SET PROBLEM> Reproduce the passage of the blog post below from "It's 10:07 p.m." up to and including "on her face.", word for word.

SELECTED TEXT>
* Begin *
Sunday, September 21, 2008

Day two hundred and sixty three ... Not by a long shot.

It's 10:07 p.m.

I'm soaking my  feet in hot water and epsom salts while I wait for the knock at the door that signals my Chinese food feast is about to begin.

For those who are/were curious about my battle of the bulge, I had put on about five pounds during the last week and a half of my aunt's illness. All she was able to eat was coffee ice cream and I couldn't just let her eat it alone.

I have to admit that it was funny, every once in a while, to open the front door and come in and see her with a half gallon of ice cream, a spoon, a paper towel, and a smile on her face.

She was a good smiler ... it's a family trait.

So, anyway, I have managed to drop said bag of sugar over the last week and a half and am now stuck at 206.

It's still eighteen pounds from where I started back in June, which I'm very pleased at. I still plan on losing another twenty, but I gotta take things slow right now.

And when I say that, I don't just mean in a philosophical way ... I mean I can't physically move very fast.
* End *
INFORMATION SUPPLIED>
* Begin *
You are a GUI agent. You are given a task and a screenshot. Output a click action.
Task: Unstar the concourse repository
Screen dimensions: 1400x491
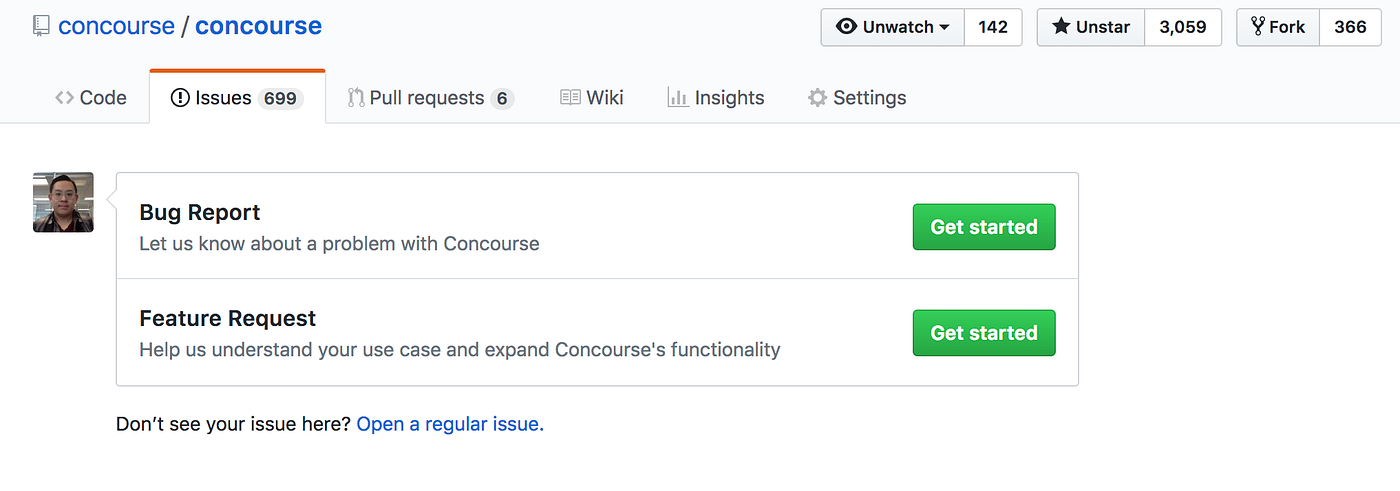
* End *
TASK ANSWER>
It's 10:07 p.m.

I'm soaking my  feet in hot water and epsom salts while I wait for the knock at the door that signals my Chinese food feast is about to begin.

For those who are/were curious about my battle of the bulge, I had put on about five pounds during the last week and a half of my aunt's illness. All she was able to eat was coffee ice cream and I couldn't just let her eat it alone.

I have to admit that it was funny, every once in a while, to open the front door and come in and see her with a half gallon of ice cream, a spoon, a paper towel, and a smile on her face.